WORK TO COMPLETE: All lines from the one that contains "Screen dimensions: 419x288" to the end of the data must be retyped exactly. Pictures are not retyped.

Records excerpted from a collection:
○ ○ ○
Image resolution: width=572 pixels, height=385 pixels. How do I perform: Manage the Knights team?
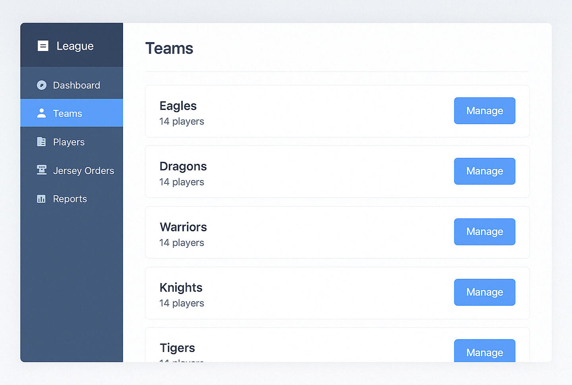[x=485, y=292]
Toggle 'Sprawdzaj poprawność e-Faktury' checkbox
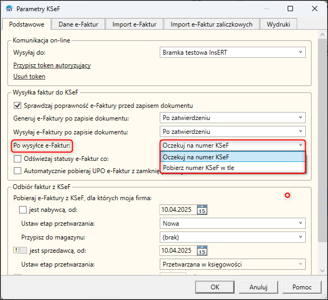The width and height of the screenshot is (328, 300). (x=18, y=105)
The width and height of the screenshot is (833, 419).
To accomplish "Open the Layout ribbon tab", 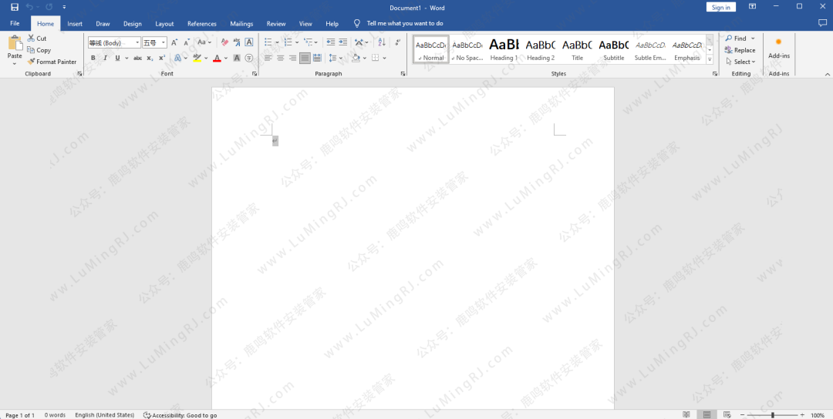I will [x=164, y=24].
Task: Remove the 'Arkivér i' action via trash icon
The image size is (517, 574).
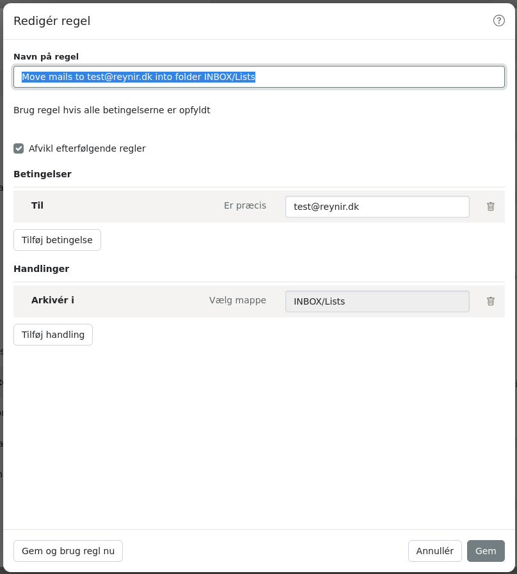Action: (x=491, y=301)
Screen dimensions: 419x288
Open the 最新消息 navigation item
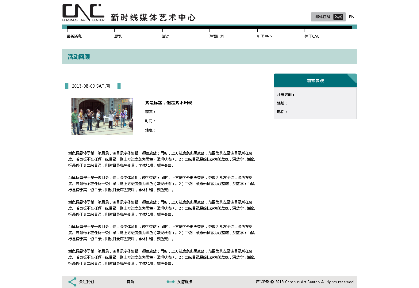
○ ○ ○
SOLUTION:
Screen dimensions: 419x288
Open the 最新消息 navigation item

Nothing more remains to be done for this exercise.